Hello,
On 28/09/12 10:00 AM, Jeff Squyres wrote:
> On Sep 28, 2012, at 9:50 AM, Sébastien Boisvert wrote:
>
>> I did not know about shared queues.
>>
>> It does not run out of memory. ;-)
>
> It runs out of *registered* memory, which could be far less than your actual
> RAM. Check this FAQ item in particular:
>
> http://www.open-mpi.org/faq/?category=openfabrics#ib-low-reg-mem
>
I see.
$ cat /sys/module/mlx4_core/parameters/log_num_mtt
0
$ cat /sys/module/mlx4_core/parameters/log_mtts_per_seg
0
$ getconf PAGE_SIZE
4096
With the formula
max_reg_mem = (2^log_num_mtt) * (2^log_mtts_per_seg) * PAGE_SIZE
= (2^0) * (2^0) * 4096
= 1 * 1 * 4096
= 4096 bytes
Whoa ! one page.
That should help.
There are 32 GiB of memory.
So I will ask someone to set log_num_mtt=23 and log_mtts_per_seg=1.
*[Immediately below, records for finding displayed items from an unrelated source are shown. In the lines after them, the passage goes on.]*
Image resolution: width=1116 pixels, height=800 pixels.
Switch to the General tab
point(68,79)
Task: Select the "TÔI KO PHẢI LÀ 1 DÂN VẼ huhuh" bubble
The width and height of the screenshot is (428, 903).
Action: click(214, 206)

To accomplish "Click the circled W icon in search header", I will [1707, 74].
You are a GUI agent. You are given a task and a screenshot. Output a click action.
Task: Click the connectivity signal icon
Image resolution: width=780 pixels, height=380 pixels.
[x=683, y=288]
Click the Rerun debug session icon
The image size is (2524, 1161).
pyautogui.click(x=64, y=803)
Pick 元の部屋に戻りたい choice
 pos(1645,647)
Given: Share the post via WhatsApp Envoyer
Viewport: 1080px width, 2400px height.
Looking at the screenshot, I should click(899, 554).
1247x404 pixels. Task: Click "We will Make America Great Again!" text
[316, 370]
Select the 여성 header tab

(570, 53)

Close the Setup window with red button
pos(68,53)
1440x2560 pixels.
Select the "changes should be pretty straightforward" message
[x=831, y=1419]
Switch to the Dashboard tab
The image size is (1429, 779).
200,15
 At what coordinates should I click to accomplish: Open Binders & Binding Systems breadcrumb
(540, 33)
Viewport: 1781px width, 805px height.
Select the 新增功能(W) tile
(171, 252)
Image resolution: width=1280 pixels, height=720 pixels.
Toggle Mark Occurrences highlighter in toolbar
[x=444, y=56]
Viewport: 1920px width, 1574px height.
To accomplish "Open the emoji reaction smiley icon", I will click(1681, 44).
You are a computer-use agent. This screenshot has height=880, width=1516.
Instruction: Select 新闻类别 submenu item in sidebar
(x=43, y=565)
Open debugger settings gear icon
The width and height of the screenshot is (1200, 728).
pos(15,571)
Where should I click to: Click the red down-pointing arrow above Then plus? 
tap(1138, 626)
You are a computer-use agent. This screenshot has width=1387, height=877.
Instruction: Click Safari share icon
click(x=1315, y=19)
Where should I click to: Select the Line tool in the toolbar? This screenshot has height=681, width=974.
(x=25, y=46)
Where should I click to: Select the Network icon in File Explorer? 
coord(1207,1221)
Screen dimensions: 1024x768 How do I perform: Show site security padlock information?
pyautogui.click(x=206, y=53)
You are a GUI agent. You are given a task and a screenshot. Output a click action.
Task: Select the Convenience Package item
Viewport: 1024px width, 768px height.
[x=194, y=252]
=> 68719476736 = (2**23)*(2**1)*4096
>> But the latency is not very good.
>>
>> ** Test 1
>>
>> --mca btl_openib_max_send_size 4096 \
>> --mca btl_openib_eager_limit 4096 \
>> --mca btl_openib_rndv_eager_limit 4096 \
>> --mca btl_openib_receive_queues S,4096,2048,1024,32 \
>>
>> I get 1.5 milliseconds.
>>
>> => https://gist.github.com/3799889
>>
>> ** Test 2
>>
>> --mca btl_openib_receive_queues S,65536,256,128,32 \
>>
>> I get around 1.5 milliseconds too.
>>
>> => https://gist.github.com/3799940
>
> Are you saying 1.5us is bad?
1.5 us is very good. But I get 1.5 ms with shared queues (see above).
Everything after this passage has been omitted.